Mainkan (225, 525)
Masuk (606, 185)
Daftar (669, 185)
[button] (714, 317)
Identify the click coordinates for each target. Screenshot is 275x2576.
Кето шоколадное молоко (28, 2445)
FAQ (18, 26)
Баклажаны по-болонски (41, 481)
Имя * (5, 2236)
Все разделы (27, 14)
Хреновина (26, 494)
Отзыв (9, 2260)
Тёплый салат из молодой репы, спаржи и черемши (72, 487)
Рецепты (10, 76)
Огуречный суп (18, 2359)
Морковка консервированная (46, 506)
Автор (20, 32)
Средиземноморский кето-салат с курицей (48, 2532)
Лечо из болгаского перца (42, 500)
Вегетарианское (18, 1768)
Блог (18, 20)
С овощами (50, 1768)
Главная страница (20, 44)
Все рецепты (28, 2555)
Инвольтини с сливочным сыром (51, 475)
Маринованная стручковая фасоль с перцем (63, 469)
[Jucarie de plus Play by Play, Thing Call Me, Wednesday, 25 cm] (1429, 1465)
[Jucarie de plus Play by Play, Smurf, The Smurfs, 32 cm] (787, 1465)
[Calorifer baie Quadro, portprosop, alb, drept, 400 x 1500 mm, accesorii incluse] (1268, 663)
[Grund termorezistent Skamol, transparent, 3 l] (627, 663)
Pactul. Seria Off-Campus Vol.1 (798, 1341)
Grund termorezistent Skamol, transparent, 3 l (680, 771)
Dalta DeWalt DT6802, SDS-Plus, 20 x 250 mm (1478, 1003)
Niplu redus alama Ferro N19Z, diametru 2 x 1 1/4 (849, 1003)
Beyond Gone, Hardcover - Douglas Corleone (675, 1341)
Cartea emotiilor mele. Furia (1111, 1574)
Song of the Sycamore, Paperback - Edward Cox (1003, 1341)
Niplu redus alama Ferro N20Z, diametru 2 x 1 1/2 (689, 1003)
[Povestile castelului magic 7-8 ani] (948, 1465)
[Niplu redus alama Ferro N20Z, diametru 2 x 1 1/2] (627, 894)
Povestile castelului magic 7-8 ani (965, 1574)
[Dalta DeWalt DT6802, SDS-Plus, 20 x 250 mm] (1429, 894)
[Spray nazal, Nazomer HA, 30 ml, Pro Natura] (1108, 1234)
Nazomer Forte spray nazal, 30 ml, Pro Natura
━━━━━━━━
Repeat every record exactly as written, please.

Mainkan (225, 525)
Masuk (606, 185)
Daftar (669, 185)
[button] (714, 317)
Identify the click coordinates for each target. Screenshot is 275x2576.
Кето шоколадное молоко (28, 2445)
FAQ (18, 26)
Баклажаны по-болонски (41, 481)
Имя * (5, 2236)
Все разделы (27, 14)
Хреновина (26, 494)
Отзыв (9, 2260)
Тёплый салат из молодой репы, спаржи и черемши (72, 487)
Рецепты (10, 76)
Огуречный суп (18, 2359)
Морковка консервированная (46, 506)
Автор (20, 32)
Средиземноморский кето-салат с курицей (48, 2532)
Лечо из болгаского перца (42, 500)
Вегетарианское (18, 1768)
Блог (18, 20)
С овощами (50, 1768)
Главная страница (20, 44)
Все рецепты (28, 2555)
Инвольтини с сливочным сыром (51, 475)
Маринованная стручковая фасоль с перцем (63, 469)
[Jucarie de plus Play by Play, Thing Call Me, Wednesday, 25 cm] (1429, 1465)
[Jucarie de plus Play by Play, Smurf, The Smurfs, 32 cm] (787, 1465)
[Calorifer baie Quadro, portprosop, alb, drept, 400 x 1500 mm, accesorii incluse] (1268, 663)
[Grund termorezistent Skamol, transparent, 3 l] (627, 663)
Pactul. Seria Off-Campus Vol.1 (798, 1341)
Grund termorezistent Skamol, transparent, 3 l (680, 771)
Dalta DeWalt DT6802, SDS-Plus, 20 x 250 mm (1478, 1003)
Niplu redus alama Ferro N19Z, diametru 2 x 1 1/4 (849, 1003)
Beyond Gone, Hardcover - Douglas Corleone (675, 1341)
Cartea emotiilor mele. Furia (1111, 1574)
Song of the Sycamore, Paperback - Edward Cox (1003, 1341)
Niplu redus alama Ferro N20Z, diametru 2 x 1 1/2 (689, 1003)
[Povestile castelului magic 7-8 ani] (948, 1465)
[Niplu redus alama Ferro N20Z, diametru 2 x 1 1/2] (627, 894)
Povestile castelului magic 7-8 ani (965, 1574)
[Dalta DeWalt DT6802, SDS-Plus, 20 x 250 mm] (1429, 894)
[Spray nazal, Nazomer HA, 30 ml, Pro Natura] (1108, 1234)
Nazomer Forte spray nazal, 30 ml, Pro Natura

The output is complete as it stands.